I’m Dr Pamela Walker, Global Head of Healthcare at Kin + Carta. My career has focused on consulting within the healthcare sector and my areas of expertise include commercialisation of assets, digital transformations, strategy, acquisition advisory and market insight. I am passionately committed to inspiring success and opening new avenues of possibility in the world of health.
And this is what our Luminaries series is all about: Empowerment.
Our next Luminary, Penelope Wood, is the Global Head for Personalised Healthcare Diagnostics Strategy at Roche's Pharmaceutical Division. Roche is a multinational healthcare company that operates worldwide.
During our conversation, Penny highlighted the new opportunities being unlocked by technology and the changing ways of working required to realise them. Here’s what she had to say…
In your role, what are your objectives and goals?
I am the Global Head for Personalised Healthcare Diagnostics Strategy within Roche’s Pharmaceutical Division and am accountable for a team which sets & drives the execution of the commercial diagnostic strategy for our portfolio of personalised medicines.
My team has the important responsibility of ensuring that quality diagnostic testing is made broadly available so that each and every patient can receive the best treatment possible.
What will it look and feel like to be your customer in five years? What will be the same? What will be different?

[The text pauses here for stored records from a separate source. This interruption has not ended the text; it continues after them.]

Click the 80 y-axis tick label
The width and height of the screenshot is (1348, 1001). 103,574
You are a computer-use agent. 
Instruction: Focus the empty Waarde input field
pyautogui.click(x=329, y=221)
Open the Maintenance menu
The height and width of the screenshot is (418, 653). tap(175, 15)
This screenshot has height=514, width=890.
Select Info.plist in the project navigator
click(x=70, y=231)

New technologies and data are providing opportunities we didn’t have before to ensure that we can more accurately identify more patients for the right treatment at the right time. We are at a point now where next-generation diagnostics and digital tools are already starting to make their mark but challenges remain, particularly when it comes to access to testing.

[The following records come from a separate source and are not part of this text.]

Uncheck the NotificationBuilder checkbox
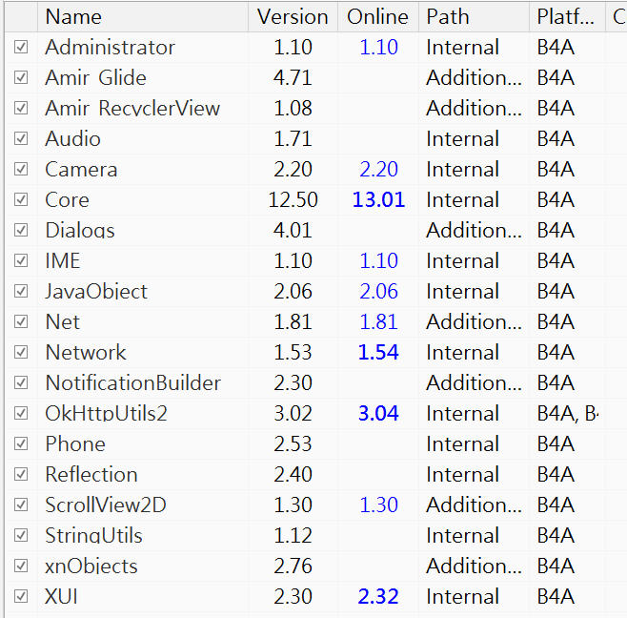Screen dimensions: 627x618 [21, 382]
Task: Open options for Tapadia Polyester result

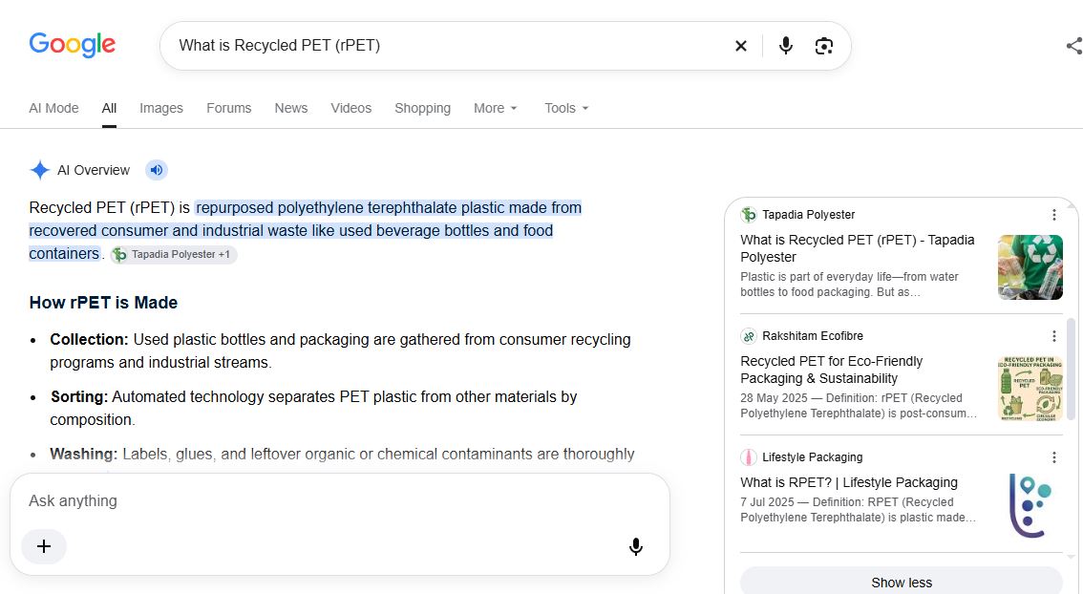Action: click(x=1054, y=215)
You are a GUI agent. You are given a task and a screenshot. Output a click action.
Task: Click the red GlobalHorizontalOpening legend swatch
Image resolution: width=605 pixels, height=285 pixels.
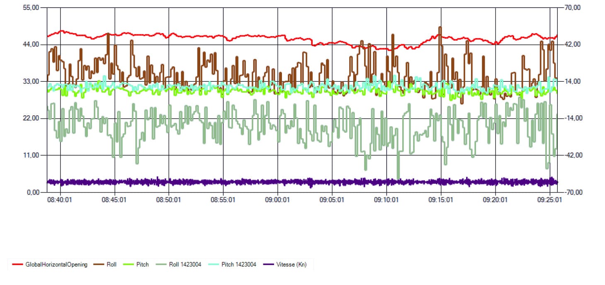coord(17,264)
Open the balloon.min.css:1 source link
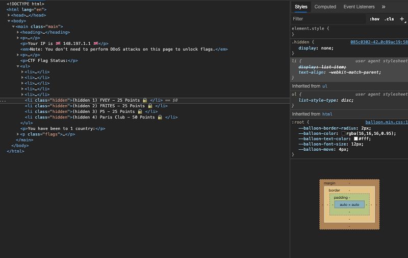The width and height of the screenshot is (408, 258). (386, 122)
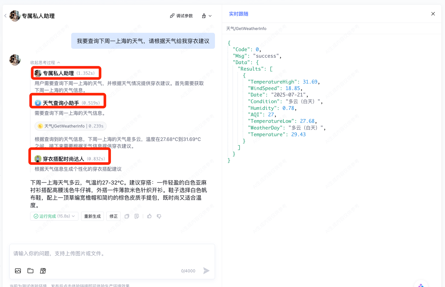This screenshot has height=287, width=445.
Task: Click the 修正 correction button
Action: point(113,216)
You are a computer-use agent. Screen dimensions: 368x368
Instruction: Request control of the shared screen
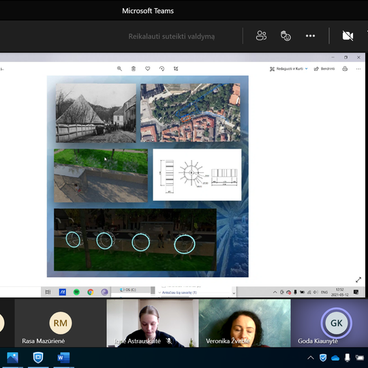pos(171,37)
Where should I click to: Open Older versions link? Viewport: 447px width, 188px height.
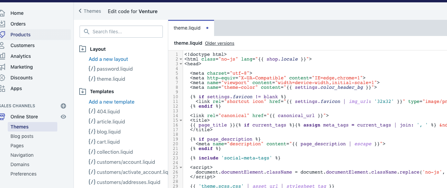point(219,43)
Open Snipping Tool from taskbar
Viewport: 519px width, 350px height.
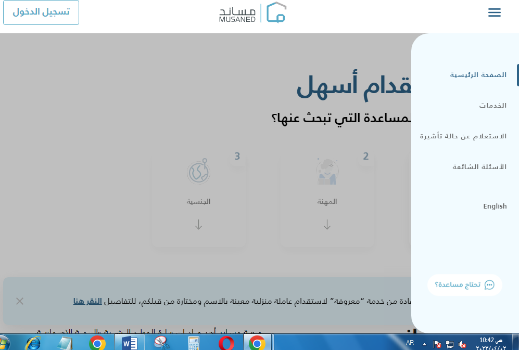[161, 343]
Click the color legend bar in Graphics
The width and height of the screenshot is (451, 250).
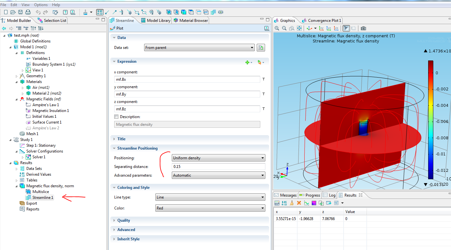430,120
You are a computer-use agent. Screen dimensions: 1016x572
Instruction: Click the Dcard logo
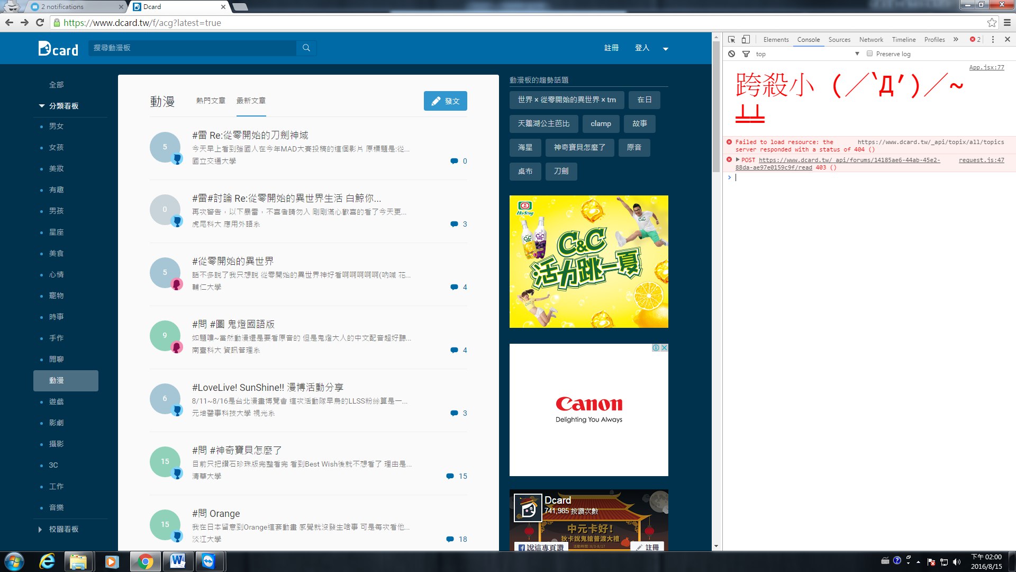click(58, 49)
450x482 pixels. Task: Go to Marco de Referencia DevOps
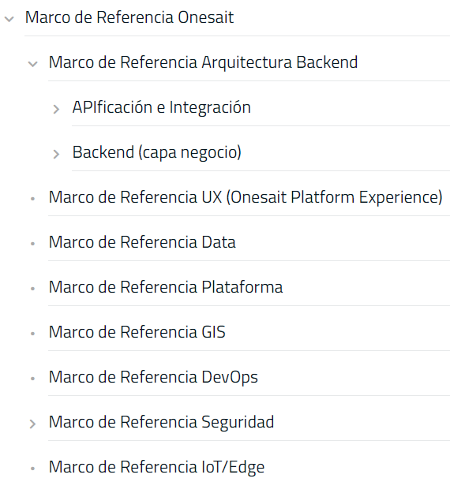click(x=153, y=377)
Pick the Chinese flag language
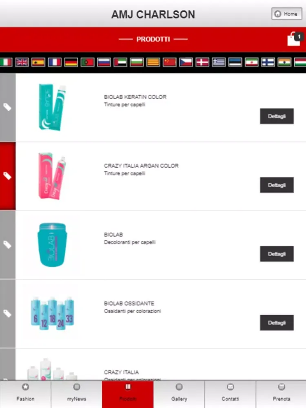 tap(169, 62)
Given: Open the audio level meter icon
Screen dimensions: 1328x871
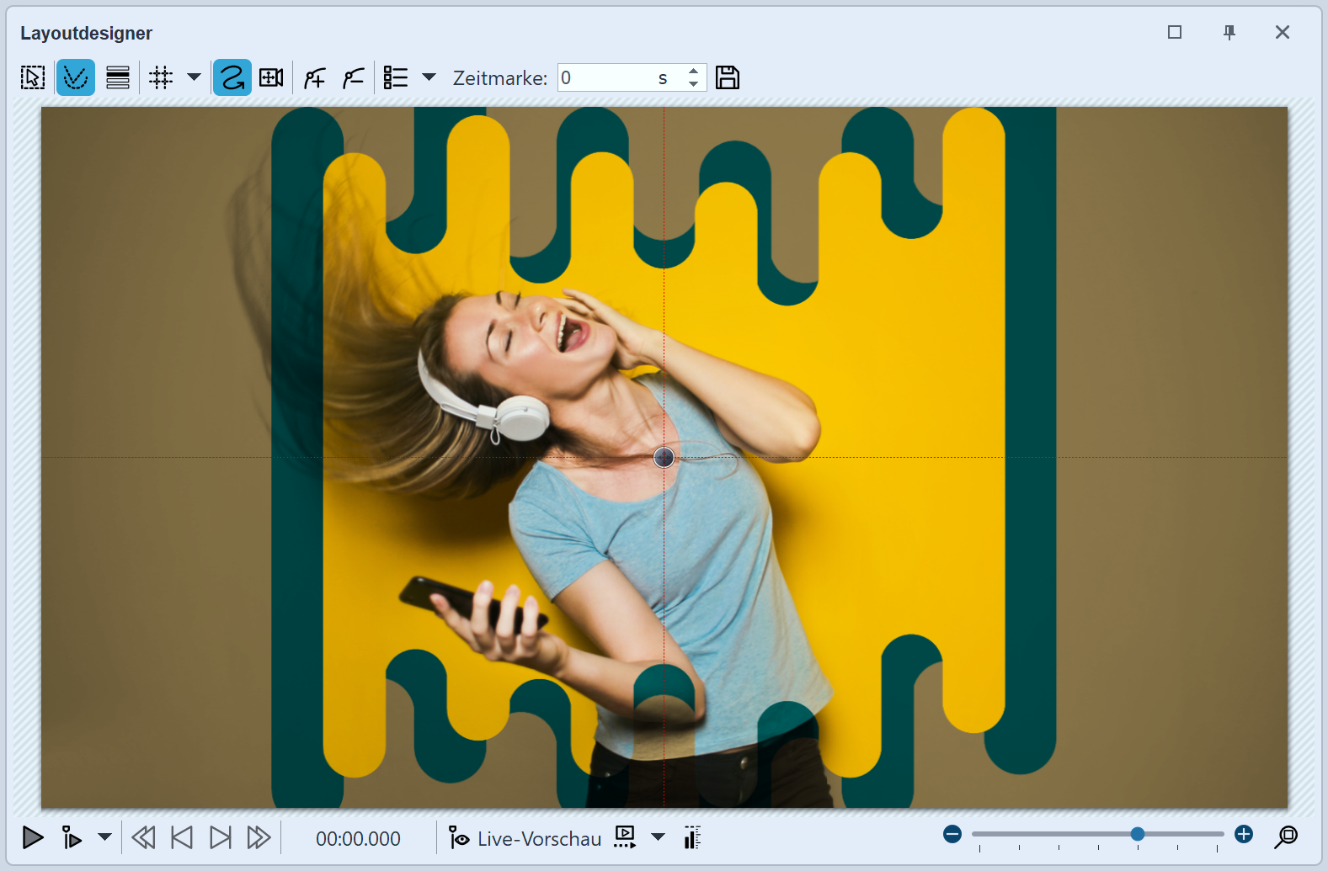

For patients, in five years, I hope we are able to remove more barriers to diagnostic testing to enable patients to receive personalized care that leads to better outcomes for them and their families. And I believe their experience will be different — there is a lot of power in being able to provide patients with more rapid insights into their disease, treatment options and how they are doing on treatment over time. For healthcare professionals, the complexity and sheer amount of data and information they are expected to absorb and utilize is only increasing
I see the use of clinical decision support tools becoming more entrenched in clinical practice to help physicians make sense of how the data they have can impact the individual patient sitting in front of them in the office.